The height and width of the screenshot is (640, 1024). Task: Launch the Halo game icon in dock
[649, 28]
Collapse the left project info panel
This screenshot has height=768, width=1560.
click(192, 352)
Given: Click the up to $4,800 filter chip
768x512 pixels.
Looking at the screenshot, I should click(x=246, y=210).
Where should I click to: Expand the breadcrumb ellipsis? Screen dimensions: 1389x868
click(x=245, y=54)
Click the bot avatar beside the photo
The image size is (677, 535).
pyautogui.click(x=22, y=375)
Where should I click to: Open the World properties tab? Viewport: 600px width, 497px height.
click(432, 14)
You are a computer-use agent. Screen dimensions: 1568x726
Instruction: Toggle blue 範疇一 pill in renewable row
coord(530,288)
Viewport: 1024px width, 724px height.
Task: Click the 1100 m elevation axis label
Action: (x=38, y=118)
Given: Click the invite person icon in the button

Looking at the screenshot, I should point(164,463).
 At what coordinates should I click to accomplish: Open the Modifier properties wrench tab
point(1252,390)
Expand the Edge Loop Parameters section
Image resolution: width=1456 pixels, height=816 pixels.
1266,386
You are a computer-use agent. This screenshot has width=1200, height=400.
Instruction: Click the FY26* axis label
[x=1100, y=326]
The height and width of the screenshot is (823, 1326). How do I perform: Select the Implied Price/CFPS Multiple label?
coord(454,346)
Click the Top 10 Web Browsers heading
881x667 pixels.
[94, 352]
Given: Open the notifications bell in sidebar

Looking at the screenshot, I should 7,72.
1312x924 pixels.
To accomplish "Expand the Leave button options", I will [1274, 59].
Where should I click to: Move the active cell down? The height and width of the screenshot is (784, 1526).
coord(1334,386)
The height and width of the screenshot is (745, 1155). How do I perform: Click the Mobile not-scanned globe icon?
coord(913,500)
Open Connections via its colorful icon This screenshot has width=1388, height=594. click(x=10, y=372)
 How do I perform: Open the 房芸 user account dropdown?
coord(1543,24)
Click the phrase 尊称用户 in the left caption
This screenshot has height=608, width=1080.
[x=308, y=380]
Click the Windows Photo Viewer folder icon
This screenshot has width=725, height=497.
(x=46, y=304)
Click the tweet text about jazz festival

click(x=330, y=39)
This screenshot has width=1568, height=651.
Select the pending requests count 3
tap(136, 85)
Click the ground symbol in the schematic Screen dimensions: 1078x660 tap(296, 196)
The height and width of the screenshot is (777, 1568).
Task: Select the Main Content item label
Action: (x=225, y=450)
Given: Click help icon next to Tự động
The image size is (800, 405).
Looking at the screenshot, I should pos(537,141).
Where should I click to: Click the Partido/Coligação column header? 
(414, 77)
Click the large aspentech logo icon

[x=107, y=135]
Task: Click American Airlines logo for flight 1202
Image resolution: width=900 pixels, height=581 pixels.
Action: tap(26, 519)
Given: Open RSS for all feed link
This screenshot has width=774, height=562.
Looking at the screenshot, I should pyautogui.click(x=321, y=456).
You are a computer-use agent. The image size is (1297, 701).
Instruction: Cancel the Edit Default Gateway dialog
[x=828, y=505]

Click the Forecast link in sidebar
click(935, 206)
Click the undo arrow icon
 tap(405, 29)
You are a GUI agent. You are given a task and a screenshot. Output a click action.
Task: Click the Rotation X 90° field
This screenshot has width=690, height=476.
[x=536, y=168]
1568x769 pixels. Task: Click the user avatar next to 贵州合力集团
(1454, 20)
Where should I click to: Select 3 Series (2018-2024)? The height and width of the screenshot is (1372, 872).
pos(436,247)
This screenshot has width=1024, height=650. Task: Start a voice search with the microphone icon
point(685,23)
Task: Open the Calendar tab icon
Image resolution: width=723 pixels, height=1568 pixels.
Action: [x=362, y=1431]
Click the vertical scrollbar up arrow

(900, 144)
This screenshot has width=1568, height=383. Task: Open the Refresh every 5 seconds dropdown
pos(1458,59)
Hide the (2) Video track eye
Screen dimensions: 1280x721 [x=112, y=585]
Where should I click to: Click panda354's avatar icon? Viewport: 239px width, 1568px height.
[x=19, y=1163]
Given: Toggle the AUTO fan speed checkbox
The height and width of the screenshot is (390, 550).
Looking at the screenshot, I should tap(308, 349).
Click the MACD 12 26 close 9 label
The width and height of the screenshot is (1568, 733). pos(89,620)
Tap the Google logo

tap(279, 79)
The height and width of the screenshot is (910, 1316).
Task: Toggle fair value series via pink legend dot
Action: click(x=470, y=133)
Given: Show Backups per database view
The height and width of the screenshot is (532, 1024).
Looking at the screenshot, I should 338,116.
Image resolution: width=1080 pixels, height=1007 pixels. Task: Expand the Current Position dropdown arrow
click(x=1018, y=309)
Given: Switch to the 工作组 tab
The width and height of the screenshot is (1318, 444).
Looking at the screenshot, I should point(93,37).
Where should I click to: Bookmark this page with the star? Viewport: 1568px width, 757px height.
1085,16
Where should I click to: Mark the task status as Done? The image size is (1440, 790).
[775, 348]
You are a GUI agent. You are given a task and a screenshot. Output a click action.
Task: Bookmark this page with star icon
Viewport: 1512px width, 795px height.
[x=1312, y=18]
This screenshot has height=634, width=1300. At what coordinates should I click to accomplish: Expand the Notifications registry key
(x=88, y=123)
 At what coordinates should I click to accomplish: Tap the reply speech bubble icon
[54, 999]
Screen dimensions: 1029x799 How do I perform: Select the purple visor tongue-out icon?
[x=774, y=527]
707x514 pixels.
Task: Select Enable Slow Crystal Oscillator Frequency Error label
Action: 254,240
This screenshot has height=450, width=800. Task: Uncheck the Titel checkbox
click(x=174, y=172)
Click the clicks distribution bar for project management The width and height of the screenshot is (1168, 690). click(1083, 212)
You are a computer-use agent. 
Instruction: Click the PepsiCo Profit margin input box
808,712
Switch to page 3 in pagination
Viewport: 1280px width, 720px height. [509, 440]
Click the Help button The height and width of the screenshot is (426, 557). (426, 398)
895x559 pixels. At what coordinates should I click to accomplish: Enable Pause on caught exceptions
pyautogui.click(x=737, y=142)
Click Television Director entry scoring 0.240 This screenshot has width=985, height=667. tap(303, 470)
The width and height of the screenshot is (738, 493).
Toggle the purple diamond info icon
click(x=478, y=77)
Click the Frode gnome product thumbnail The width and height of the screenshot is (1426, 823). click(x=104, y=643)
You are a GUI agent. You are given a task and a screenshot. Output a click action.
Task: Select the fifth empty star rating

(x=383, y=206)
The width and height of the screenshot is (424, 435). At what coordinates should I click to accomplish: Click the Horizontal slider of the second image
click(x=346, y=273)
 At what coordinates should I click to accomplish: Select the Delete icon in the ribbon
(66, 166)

▶ **WORK INSTRUCTION**
Report, using only a number, how many lines above hold the word "agent".

▶ **RESPONSE AREA**
7